By visiting Tawang, a Tibetan Buddhist stronghold that was the birthplace of a previous Dalai Lama, he is expertly needling Beijing, which maintains that this area should be part of China. He is also consolidating his sect’s deep roots among the population, potentially laying the groundwork for a reincarnation there.

“He is a wise Lama, and he is thinking far ahead, as he always has,” said Brahma Chellaney, an analyst at New Delhi’s Center for Policy Research. “He is not given to sentimental reasoning. There is nothing about his trip to Arunachal Pradesh that is sentimental in its nature.”

Tawang is home to the Monpa people, who practice Tibetan Buddhism and once paid tribute to rulers in Lhasa, 316 miles to the north. Though the town’s population is about 11,000, officials said they were expecting as many as 60,000 to gather for the Dalai Lama’s appearances at Tawang’s monastery this weekend.

“We have been preparing for the last two months,” said Lobsang Khum, secretary of the monastery. “Everybody wants to see him, get his blessings, touch his feet. For us, the Dalai Lama is more important than our lives.”

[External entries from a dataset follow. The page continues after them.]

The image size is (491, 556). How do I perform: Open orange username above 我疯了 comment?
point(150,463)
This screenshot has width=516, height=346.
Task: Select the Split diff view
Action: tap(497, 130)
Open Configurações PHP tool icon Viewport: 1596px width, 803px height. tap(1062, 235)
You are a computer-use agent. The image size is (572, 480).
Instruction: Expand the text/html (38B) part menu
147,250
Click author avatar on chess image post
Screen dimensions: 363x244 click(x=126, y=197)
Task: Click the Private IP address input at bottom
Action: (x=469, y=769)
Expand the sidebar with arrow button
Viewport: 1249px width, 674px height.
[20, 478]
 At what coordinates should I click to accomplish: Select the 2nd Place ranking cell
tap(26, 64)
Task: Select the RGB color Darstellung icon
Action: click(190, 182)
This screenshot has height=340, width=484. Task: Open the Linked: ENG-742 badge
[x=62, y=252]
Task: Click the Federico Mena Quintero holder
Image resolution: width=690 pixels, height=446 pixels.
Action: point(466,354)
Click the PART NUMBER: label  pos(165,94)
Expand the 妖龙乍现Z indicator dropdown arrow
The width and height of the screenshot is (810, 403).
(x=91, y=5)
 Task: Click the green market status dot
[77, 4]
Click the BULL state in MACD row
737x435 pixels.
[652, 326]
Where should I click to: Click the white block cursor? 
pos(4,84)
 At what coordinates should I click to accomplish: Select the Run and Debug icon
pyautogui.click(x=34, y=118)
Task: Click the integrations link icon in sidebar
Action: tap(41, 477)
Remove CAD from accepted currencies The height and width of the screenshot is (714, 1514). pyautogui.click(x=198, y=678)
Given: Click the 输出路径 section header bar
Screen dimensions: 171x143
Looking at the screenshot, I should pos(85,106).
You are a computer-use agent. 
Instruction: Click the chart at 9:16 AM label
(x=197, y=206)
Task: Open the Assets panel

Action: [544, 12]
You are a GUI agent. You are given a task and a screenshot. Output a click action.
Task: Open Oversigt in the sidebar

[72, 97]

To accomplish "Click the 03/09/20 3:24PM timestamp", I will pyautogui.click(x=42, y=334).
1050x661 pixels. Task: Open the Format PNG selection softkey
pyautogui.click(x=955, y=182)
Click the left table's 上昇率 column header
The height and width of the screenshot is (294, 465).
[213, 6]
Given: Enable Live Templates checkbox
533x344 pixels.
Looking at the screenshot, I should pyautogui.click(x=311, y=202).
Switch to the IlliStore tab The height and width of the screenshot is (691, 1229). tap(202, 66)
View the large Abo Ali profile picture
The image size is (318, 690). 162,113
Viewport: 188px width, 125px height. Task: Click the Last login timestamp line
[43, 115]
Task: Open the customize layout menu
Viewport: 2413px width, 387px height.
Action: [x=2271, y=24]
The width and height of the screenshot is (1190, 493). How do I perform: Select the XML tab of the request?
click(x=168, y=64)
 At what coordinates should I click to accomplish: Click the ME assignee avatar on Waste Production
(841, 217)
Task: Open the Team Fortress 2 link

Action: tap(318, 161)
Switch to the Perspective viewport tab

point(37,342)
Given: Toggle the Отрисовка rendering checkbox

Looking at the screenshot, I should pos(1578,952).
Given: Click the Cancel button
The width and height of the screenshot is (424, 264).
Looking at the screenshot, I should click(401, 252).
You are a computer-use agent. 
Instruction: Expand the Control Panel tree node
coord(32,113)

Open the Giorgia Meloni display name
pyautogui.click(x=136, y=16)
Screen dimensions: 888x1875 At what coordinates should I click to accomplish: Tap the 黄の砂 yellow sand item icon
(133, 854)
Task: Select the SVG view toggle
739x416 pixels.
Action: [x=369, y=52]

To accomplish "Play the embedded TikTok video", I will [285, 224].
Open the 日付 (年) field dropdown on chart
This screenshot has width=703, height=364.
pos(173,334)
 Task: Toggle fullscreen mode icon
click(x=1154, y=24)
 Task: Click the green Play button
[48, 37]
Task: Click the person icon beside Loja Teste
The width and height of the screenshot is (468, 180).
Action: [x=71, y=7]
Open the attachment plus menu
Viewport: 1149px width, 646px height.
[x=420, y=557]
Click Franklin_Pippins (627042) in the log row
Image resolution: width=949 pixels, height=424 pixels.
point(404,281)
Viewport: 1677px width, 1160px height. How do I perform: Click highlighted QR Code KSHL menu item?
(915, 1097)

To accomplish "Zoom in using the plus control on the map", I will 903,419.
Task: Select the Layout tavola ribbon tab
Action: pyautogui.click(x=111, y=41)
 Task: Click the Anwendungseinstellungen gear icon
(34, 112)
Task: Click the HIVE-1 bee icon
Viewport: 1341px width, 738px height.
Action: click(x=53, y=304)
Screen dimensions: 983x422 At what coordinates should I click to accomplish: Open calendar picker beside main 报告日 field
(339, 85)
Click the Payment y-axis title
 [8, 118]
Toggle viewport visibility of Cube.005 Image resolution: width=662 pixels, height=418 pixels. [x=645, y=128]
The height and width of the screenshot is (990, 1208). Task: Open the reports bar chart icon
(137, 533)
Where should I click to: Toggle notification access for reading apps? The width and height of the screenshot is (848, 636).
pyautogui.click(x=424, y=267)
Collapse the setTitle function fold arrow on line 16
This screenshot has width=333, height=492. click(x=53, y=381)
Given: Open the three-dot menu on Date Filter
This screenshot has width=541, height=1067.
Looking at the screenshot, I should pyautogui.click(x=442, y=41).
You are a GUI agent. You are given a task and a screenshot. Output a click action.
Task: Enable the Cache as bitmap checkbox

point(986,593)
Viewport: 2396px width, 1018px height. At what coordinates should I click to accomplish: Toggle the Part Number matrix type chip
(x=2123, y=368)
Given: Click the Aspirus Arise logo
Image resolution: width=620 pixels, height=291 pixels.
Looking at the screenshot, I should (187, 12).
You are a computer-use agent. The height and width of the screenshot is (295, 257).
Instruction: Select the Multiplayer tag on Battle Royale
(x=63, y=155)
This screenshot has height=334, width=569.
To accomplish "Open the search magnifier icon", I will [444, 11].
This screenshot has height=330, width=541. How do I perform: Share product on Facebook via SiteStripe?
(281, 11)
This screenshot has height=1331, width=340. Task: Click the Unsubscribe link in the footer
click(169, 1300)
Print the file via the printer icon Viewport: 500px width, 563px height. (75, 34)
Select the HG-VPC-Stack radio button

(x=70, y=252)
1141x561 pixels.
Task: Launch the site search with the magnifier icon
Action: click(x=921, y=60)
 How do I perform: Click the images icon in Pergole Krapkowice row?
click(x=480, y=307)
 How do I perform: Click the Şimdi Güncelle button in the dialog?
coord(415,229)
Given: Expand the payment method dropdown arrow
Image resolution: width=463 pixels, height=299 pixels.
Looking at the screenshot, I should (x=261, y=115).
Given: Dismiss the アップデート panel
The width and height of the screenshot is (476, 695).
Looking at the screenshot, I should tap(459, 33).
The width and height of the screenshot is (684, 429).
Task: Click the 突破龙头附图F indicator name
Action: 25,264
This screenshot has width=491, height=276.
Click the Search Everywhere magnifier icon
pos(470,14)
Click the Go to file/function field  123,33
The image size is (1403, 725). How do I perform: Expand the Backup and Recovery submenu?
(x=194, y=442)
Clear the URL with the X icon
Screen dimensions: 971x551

The most treasured lore among the Monpa surrounds Tsangyang Gyatso, who in 1682 became the sixth Dalai Lama. People here make pilgrimages to his childhood home, where a stone is displayed with a faint footprint said to be his, and speak longingly of the possibility that it could happen again.

“That is the dream of many people here, that the next Dalai Lama should be born in Tawang,” said Sang Phuntsok, Tawang’s deputy commissioner. Tsering Tashi, a local legislator, said that, as a layman, he had no business commenting, but in the end he could not restrain himself. “I wish that the reincarnation of the next Dalai Lama happens in Tawang,” he said. “That’s all I can say.”

The Dalai Lama has been enigmatic about how his successor will be chosen.

In the past, monks have turned to visions and oracles to lead them to a child conceived just as the previous Dalai Lama died. Having identified a child, they administer tests seeking to confirm that he is the reincarnated lama, such as asking him to pick out objects belonging to his predecessor.

But that method would leave Tibetan Buddhism without a leader for at least a year, allowing China to identify and promote its own candidate. The Dalai Lama has hinted that he may instead opt for a nontraditional selection process, selecting a child or an adult to succeed him while he is still alive.

Aging Tibetan Buddhist lamas have, in some cases, visited places where they would later be reincarnated as babies, and the Dalai Lama’s visits to Tawang and Mongolia seemed to fall into that pattern, said Robert J. Barnett, a historian of modern Tibet at Columbia University.

“This is a way of getting under the skin of the Chinese, of probing them, and reminding them that they have no control over where the next reincarnation occurs,” he said.

As the Dalai Lama’s arrival in Tawang grew closer this week, Chinese statements grew increasingly bellicose, a tactic that has succeeded in pressuring officials of many countries to snub the Tibetan leader.

On Wednesday, a foreign ministry spokeswoman said India had “obstinately arranged” the Dalai Lama’s visit, causing “serious damage” to bilateral ties. On Thursday, The Global Times, a state-run tabloid, suggested that China could retaliate by supporting the anti-Indian militancy in Kashmir.

“Can India afford the consequence?” it asked sarcastically. “With a G.D.P. several times higher than that of India, military capabilities that can reach the Indian Ocean and having good relations with India’s peripheral nations, coupled with the fact that India’s turbulent northern state borders China, will Beijing lose to New Delhi?”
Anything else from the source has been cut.